Existing in a semi-surreal world of quirky characters operating on a skewed schedule, helmer Marcelo Bertalmio’s “Noise” has its amusing moments, but turns limp halfway through, only saving itself in the closing moments. In many ways akin to “After Hours,” with a parade of kooks living in a netherworld with no sense of daily rhythm, pic follows a luckless fellow saved from suicide who finds approbation with other eccentrics. Winner of the audience award at Valladolid in 2005, this genial but slight comedy will barely make a peep outside Latin America.

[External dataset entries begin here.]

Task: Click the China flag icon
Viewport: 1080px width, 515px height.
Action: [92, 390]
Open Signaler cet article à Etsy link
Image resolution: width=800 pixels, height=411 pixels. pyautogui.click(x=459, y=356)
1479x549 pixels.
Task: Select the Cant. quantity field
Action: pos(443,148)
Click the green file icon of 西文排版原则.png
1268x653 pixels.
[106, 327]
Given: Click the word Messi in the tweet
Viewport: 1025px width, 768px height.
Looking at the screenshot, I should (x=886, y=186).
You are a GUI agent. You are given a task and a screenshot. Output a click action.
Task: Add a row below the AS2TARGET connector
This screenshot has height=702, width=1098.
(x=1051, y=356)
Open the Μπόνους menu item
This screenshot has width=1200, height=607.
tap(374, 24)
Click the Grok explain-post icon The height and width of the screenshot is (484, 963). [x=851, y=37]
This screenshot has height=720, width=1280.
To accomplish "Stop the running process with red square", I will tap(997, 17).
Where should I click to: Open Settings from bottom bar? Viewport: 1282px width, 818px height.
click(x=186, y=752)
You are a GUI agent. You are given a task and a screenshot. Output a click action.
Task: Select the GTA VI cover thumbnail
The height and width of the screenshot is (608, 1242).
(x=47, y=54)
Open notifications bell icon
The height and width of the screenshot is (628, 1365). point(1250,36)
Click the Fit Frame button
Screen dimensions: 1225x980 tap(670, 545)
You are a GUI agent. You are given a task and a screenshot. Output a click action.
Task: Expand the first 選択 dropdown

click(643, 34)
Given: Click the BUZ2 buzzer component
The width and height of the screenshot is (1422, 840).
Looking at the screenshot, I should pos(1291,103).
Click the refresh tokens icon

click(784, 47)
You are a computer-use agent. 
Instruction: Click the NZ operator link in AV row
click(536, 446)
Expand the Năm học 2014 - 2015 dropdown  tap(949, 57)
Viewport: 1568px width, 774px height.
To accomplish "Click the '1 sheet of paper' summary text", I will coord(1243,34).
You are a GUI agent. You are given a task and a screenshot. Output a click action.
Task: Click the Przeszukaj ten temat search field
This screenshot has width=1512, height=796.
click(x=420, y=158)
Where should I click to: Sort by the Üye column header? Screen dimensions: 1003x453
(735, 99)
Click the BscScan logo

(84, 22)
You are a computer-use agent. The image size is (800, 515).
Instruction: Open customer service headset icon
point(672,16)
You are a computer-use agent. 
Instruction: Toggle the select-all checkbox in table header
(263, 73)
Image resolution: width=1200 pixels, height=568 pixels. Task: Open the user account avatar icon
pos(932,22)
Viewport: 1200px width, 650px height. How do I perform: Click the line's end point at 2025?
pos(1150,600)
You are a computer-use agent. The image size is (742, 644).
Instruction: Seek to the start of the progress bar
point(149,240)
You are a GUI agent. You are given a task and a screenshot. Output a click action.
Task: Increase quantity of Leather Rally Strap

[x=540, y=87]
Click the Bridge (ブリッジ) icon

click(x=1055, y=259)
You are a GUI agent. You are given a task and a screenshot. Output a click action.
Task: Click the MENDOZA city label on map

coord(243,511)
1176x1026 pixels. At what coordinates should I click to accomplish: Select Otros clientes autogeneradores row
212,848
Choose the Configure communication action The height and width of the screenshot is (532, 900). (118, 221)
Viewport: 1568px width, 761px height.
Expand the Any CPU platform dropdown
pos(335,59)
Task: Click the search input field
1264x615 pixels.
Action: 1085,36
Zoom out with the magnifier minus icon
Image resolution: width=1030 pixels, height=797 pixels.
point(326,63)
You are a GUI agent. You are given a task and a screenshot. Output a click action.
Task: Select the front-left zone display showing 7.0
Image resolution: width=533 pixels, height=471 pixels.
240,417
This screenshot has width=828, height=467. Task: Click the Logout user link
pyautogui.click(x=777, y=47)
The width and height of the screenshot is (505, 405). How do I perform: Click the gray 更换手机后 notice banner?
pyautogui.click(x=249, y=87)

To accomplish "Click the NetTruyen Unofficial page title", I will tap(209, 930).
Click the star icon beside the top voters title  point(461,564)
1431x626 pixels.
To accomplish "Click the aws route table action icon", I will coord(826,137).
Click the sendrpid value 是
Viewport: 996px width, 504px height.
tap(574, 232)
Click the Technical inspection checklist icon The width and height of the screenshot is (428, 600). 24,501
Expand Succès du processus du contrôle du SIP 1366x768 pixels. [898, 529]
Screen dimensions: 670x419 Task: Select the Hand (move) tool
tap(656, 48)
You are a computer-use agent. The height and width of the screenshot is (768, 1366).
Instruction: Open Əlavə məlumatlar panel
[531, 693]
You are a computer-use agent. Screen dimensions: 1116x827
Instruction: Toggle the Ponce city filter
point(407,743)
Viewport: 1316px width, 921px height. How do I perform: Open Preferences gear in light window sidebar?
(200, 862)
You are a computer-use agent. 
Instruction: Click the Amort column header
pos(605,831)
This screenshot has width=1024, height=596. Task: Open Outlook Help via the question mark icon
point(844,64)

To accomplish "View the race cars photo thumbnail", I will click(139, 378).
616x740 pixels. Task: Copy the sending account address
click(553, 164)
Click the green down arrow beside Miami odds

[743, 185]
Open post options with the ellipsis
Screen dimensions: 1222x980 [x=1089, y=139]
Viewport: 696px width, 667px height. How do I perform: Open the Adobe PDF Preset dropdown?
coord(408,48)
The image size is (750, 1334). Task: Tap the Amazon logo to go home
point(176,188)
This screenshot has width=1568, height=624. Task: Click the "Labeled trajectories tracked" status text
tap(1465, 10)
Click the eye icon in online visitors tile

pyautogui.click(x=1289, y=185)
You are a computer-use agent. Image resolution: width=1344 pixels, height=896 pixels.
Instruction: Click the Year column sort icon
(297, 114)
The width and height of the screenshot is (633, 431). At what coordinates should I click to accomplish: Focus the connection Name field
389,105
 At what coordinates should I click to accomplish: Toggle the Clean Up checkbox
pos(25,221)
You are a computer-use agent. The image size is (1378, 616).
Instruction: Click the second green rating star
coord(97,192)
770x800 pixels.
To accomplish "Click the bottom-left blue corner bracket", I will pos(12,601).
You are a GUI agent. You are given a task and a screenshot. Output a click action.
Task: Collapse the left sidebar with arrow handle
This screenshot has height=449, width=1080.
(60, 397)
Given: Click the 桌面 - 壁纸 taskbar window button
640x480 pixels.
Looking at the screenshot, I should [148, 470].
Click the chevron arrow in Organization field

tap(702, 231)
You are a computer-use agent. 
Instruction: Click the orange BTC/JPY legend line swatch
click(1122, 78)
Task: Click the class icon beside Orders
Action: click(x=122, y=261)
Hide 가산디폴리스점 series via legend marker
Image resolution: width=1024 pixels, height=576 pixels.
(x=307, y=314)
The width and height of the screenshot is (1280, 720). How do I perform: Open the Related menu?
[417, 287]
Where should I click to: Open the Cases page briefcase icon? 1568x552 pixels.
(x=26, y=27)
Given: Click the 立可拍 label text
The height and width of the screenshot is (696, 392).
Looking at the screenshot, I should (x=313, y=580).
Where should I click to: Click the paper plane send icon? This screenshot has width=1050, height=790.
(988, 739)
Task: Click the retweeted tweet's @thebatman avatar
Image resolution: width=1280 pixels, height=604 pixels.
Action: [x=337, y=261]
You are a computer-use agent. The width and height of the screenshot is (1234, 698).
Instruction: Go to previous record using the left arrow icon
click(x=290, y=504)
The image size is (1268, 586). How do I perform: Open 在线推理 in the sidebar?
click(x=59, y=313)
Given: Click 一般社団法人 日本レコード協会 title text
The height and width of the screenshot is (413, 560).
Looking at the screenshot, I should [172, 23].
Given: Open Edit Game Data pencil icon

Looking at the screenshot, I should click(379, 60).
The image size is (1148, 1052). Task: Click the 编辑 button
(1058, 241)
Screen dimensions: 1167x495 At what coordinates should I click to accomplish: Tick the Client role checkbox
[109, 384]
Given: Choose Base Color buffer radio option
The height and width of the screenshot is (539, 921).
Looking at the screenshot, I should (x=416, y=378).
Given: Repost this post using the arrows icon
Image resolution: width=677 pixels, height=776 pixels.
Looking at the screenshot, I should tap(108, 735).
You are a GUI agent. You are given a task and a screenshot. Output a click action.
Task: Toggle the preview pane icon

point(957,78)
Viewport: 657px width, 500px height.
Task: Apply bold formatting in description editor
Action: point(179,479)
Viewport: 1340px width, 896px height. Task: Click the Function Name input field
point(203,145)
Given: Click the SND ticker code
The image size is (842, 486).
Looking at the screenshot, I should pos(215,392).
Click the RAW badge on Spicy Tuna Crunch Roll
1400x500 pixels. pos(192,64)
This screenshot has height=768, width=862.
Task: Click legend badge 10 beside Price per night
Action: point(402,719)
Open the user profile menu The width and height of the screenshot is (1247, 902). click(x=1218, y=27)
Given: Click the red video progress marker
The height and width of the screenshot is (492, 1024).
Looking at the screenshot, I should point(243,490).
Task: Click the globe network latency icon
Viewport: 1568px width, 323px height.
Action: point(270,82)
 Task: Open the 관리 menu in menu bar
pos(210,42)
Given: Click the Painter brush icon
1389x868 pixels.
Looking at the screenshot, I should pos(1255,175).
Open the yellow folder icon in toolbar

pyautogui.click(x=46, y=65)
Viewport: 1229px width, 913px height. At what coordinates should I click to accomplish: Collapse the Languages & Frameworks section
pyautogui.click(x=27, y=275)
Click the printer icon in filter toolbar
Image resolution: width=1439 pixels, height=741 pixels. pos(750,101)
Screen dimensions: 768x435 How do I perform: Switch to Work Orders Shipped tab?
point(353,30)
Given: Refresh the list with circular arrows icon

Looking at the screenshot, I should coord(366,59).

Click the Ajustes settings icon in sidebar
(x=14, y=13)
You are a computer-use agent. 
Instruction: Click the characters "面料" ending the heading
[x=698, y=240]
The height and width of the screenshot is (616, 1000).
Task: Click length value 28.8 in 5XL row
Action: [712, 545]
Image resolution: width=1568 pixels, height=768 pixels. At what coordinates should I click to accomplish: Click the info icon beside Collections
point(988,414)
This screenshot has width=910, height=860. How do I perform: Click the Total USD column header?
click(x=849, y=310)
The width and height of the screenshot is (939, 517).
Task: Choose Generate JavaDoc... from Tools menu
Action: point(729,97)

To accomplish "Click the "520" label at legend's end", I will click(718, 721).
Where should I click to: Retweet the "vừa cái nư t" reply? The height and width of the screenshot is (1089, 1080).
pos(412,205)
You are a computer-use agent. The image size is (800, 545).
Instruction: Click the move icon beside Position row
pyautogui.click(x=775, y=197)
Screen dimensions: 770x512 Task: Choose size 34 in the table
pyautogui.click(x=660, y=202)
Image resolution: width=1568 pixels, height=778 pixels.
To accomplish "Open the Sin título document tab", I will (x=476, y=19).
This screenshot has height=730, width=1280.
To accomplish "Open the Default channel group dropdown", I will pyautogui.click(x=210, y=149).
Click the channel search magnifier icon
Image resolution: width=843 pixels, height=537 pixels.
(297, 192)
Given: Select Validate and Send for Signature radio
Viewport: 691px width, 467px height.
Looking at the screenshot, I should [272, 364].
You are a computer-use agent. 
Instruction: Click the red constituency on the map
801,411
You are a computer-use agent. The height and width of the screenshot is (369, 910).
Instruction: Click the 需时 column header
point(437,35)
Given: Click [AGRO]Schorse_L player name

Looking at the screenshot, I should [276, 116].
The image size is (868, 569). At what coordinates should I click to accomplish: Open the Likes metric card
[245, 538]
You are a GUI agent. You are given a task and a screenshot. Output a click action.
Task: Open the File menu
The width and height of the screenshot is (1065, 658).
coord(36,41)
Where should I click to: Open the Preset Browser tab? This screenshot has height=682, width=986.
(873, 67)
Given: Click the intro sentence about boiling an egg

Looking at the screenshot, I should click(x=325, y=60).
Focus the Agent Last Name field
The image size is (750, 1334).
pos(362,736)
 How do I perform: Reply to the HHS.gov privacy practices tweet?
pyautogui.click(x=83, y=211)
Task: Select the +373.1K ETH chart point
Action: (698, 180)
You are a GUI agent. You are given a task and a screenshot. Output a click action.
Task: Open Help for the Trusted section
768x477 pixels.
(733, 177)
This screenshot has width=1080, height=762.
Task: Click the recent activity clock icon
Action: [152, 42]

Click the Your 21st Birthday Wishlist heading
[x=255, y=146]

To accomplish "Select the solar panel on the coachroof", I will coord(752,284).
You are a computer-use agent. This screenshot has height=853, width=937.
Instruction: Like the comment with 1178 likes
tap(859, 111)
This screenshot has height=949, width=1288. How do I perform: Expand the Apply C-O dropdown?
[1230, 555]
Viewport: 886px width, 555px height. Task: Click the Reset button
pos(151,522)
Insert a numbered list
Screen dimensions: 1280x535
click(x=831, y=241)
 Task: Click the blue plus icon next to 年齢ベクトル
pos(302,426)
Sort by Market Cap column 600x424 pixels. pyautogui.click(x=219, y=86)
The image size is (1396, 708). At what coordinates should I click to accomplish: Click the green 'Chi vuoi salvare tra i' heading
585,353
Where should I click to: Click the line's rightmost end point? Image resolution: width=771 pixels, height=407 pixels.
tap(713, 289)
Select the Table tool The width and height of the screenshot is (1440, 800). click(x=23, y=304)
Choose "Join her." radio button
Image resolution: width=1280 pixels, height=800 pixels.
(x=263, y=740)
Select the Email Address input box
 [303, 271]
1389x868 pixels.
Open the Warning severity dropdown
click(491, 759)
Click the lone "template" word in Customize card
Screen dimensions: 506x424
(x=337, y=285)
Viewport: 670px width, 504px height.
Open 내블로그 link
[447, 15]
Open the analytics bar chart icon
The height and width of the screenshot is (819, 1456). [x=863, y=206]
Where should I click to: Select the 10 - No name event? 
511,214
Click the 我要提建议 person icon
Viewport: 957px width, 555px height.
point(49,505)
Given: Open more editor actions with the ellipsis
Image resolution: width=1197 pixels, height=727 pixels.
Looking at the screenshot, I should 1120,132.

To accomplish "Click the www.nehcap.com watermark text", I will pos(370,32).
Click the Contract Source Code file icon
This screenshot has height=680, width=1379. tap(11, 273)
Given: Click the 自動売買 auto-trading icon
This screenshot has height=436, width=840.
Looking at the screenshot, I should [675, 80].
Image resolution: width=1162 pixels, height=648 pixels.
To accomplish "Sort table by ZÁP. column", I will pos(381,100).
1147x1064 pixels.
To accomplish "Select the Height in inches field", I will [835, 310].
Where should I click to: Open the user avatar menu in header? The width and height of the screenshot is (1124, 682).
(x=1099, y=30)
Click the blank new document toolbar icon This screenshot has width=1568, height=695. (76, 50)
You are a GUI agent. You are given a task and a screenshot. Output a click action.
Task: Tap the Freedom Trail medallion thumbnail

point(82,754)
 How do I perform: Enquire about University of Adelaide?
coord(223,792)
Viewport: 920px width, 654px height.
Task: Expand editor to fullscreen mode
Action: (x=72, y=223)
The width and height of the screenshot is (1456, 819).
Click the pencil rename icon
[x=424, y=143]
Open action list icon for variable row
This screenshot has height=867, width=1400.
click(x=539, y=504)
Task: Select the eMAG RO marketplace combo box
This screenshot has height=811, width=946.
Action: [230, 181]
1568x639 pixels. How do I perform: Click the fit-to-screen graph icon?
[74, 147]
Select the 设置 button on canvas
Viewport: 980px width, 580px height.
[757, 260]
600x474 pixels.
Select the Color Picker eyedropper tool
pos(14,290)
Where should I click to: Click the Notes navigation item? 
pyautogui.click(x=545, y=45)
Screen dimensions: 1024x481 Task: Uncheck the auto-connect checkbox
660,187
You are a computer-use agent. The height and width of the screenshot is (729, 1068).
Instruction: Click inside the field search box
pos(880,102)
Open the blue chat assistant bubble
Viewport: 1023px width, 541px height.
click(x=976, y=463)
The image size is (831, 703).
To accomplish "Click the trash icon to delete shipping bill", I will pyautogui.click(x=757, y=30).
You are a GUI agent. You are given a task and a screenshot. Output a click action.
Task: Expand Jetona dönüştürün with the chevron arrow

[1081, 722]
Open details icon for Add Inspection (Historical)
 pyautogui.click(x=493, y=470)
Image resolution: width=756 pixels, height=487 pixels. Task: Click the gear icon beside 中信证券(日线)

Social misfit Basilio (Jorge Visca) comes home one day to find his wife Carla (Eva Santolaria) has run off with the furniture, leaving just the pooch and a nasty note. Unloved at home and ridiculed at work, Basilio is about to end it all in a park, when a cell phone mislaid at his side rings; its exuberant owner Irene (Maiana Olazabal) decides to take him under her wing.
Irene introduces him to Mendez (Jorge Bazzano), a self-proclaimed city noise inspector whose gusto for patrolling the streets of Montevideo in search of violators is matched only by his garrulousness. With Irene’s encouragement Basilio agrees to work with Mendez.
Simultaneously entering Basilio’s life is Vera (Lucia Carlevari), a precocious 12-year-old whose doctor uncle purposely misdiagnoses people, telling them they have terminal cancer so they can re-evaluate their lives. She sets out to inform the patients they’re perfectly healthy, enlisting Basilio’s help after it’s discovered Carla was one of the people on her list.
Bertalmio cuts back and forth between these stories in an attempt to weave them all together, but their episodic nature can’t be disguised by simple editing. He successfully captures a dream-like hyper-realism, a fitting state in keeping with Basilio’s insomnia, but Irene’s character is poorly developed and most mysterious, while Mendez’s cartoonishness and fondness for malapropisms quickly gets stale.
Carlevari lacks the acting chops to carry her role, though Visca’s gawky physicality is a perfect match for Basilio’s painful lack of self-esteem. With his broad cranium and bushy hair overpowering his weak chin, he’s the image of a detail-oriented nerd.
Tech credits are standard, if unremarkable.